#### AVAILABLE RECORDS
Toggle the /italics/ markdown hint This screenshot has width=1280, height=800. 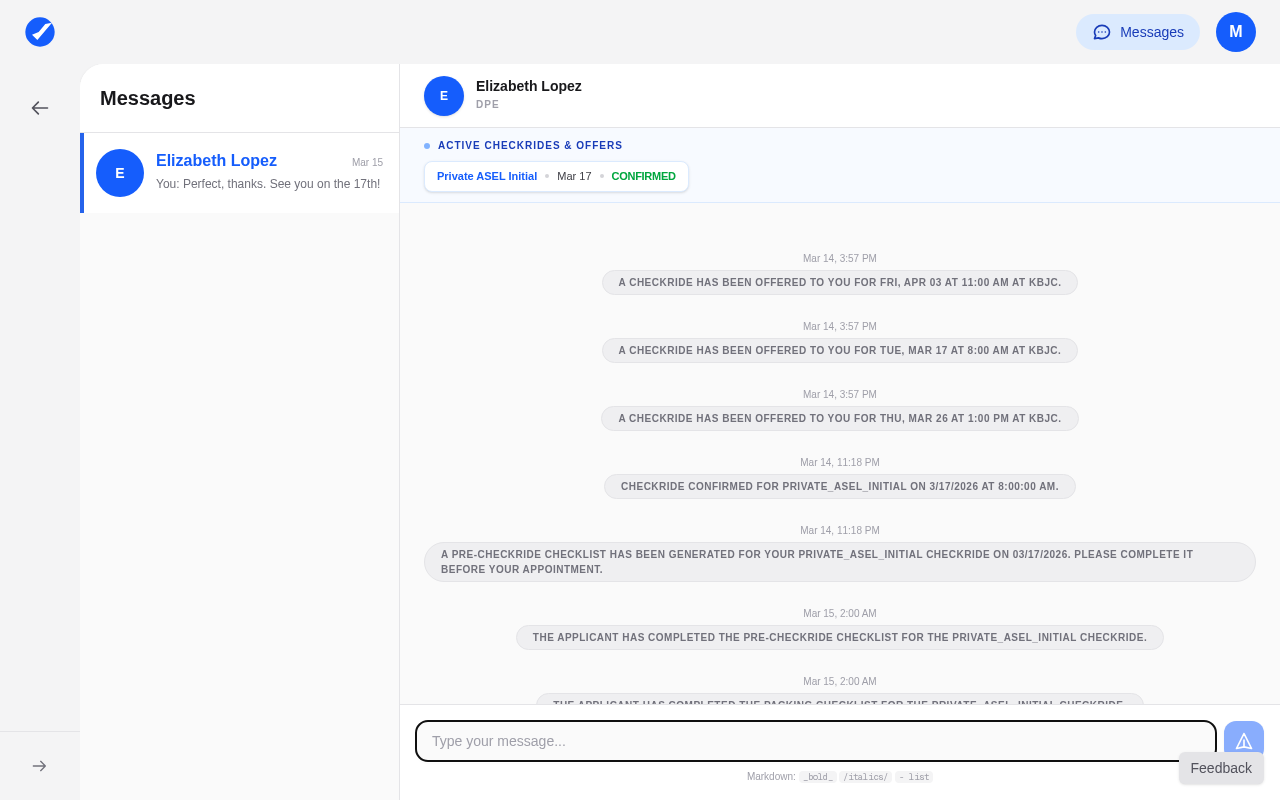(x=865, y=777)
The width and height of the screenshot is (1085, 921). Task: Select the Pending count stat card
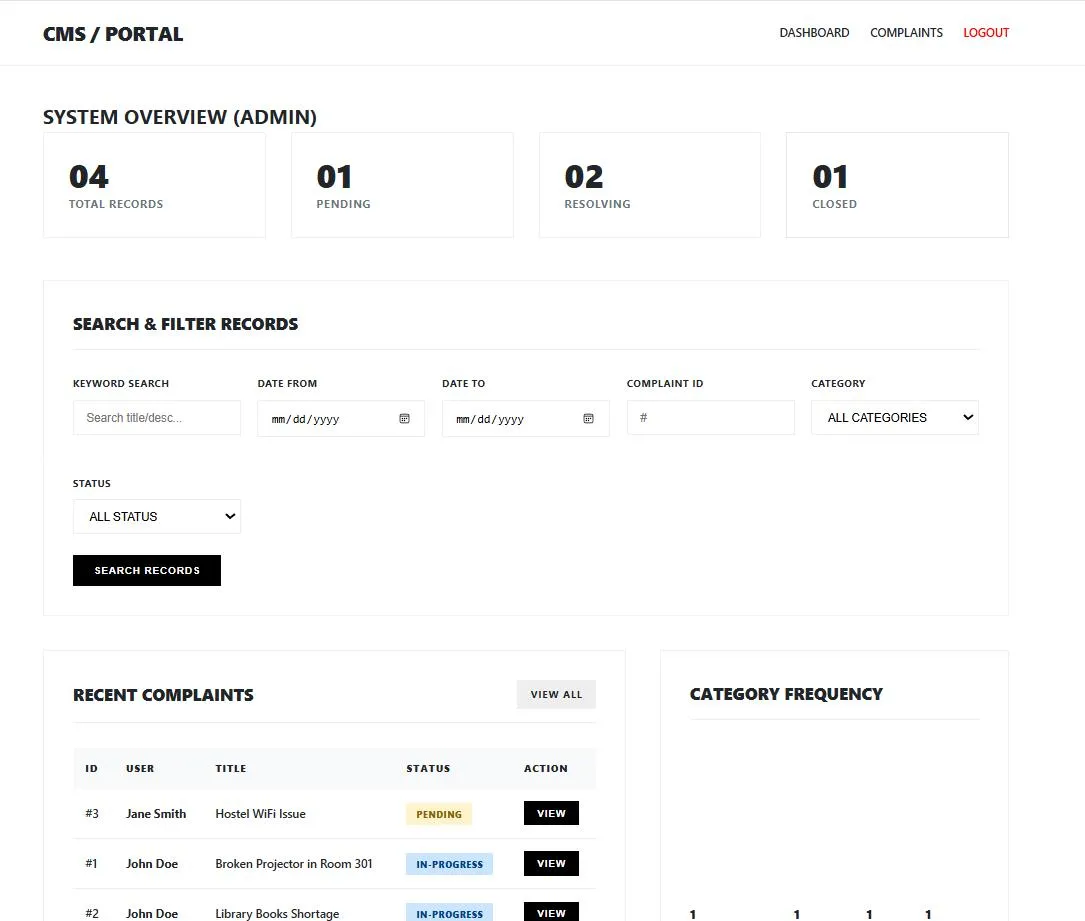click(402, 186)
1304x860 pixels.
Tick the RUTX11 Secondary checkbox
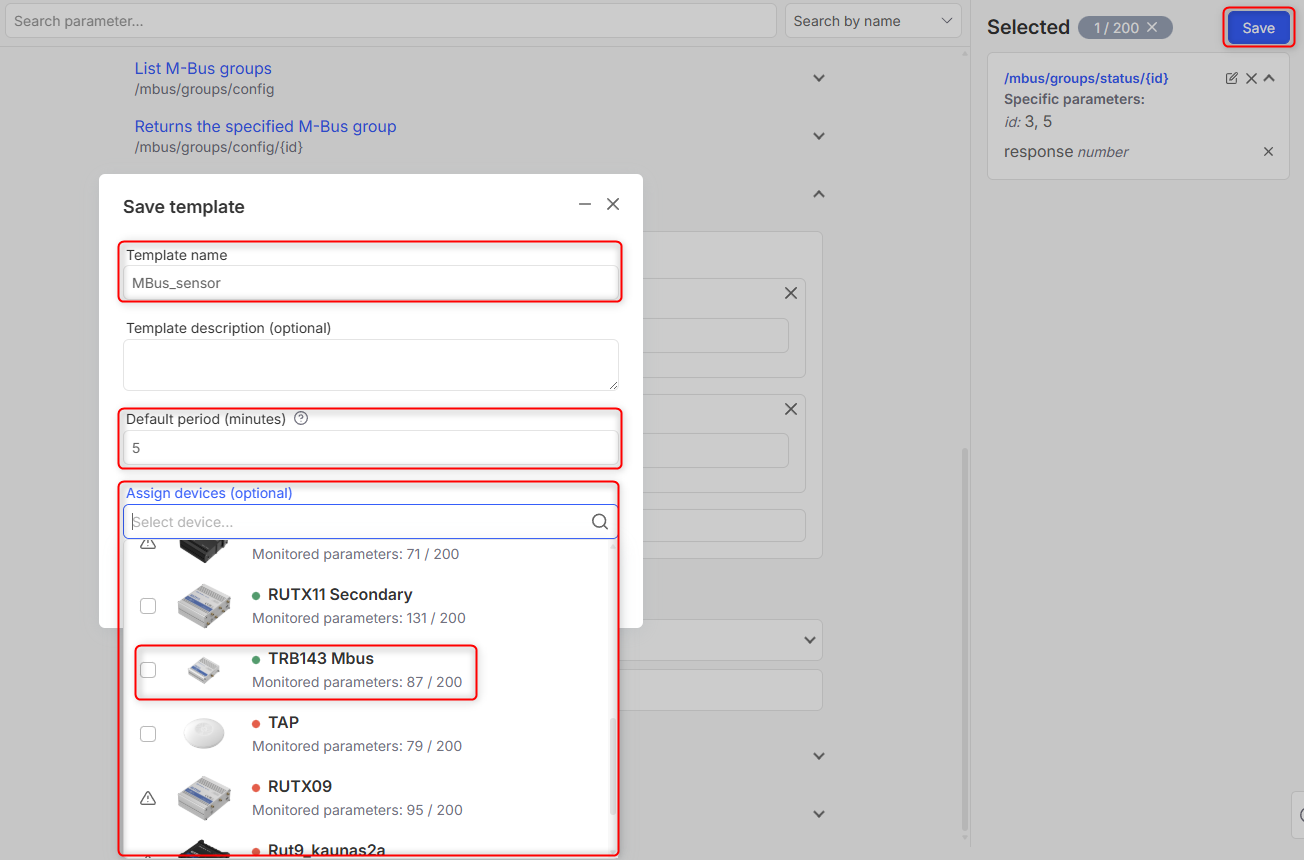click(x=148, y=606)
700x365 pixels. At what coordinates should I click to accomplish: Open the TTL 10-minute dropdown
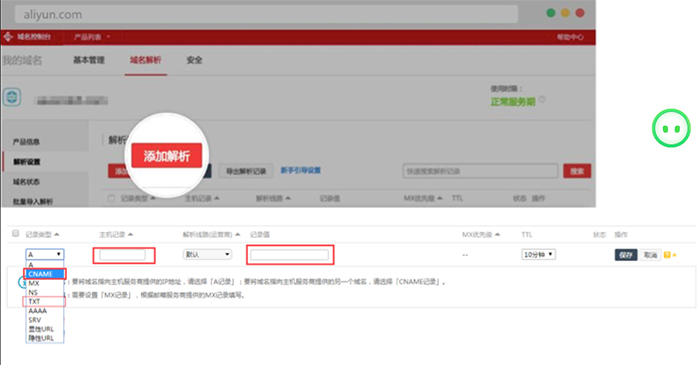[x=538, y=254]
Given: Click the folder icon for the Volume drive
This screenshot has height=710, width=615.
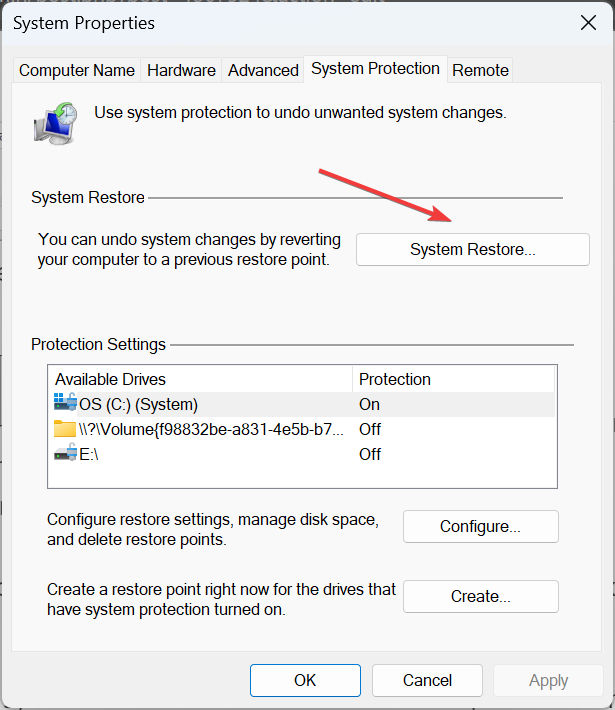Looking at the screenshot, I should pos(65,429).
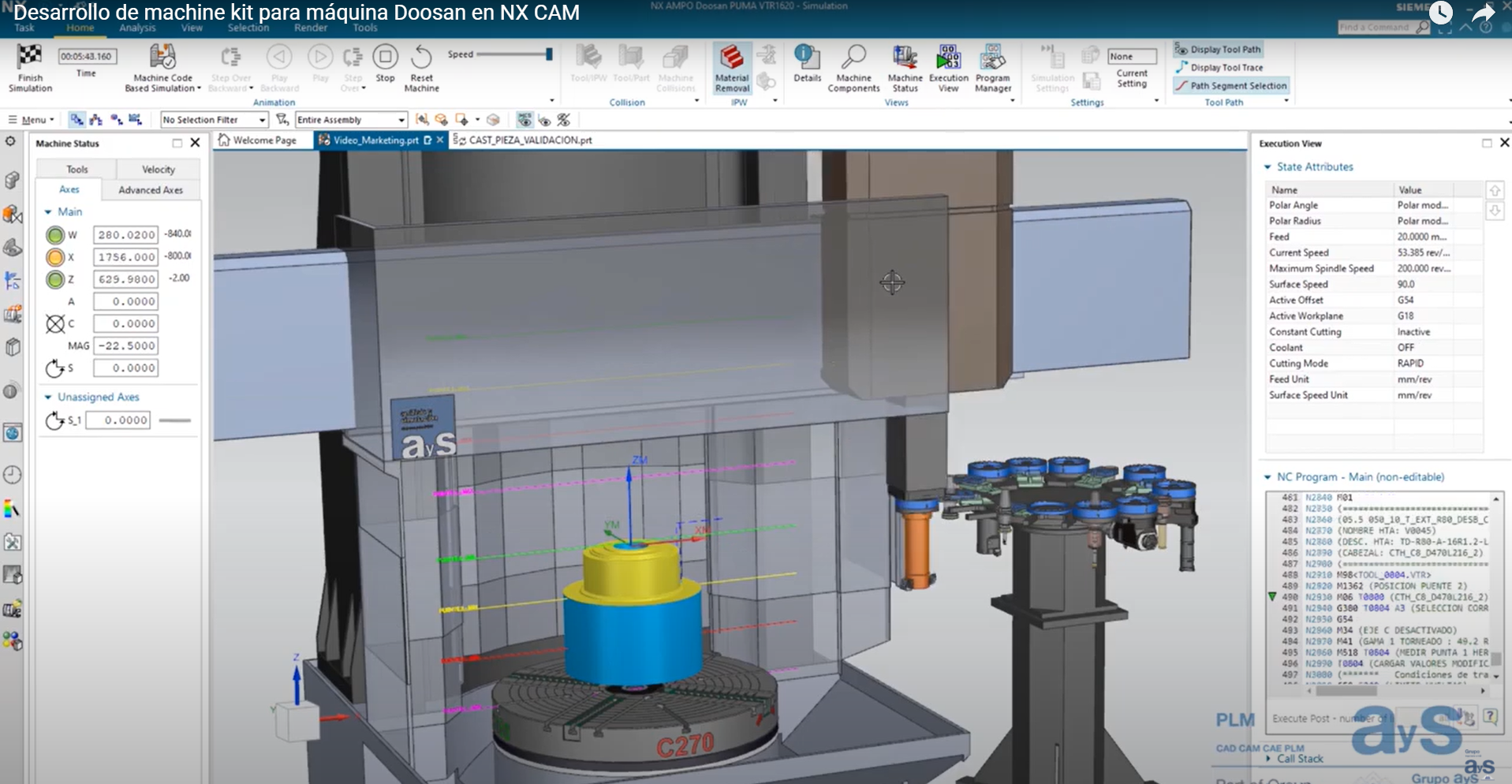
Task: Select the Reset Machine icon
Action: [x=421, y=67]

#### INSTRUCTIONS FOR THE TASK
Rewrite the material as a JSON list of strings, one string per line, from the line containing "Given: Click the" through the end of the material. Leave out blank lines and the pictures.

#### SOLUTION TO THE PROBLEM
[
  "Given: Click the folder icon for the Volume drive",
  "This screenshot has height=710, width=615.",
  "Looking at the screenshot, I should pos(65,429).",
  "Task: Select the Reset Machine icon",
  "Action: [x=421, y=67]"
]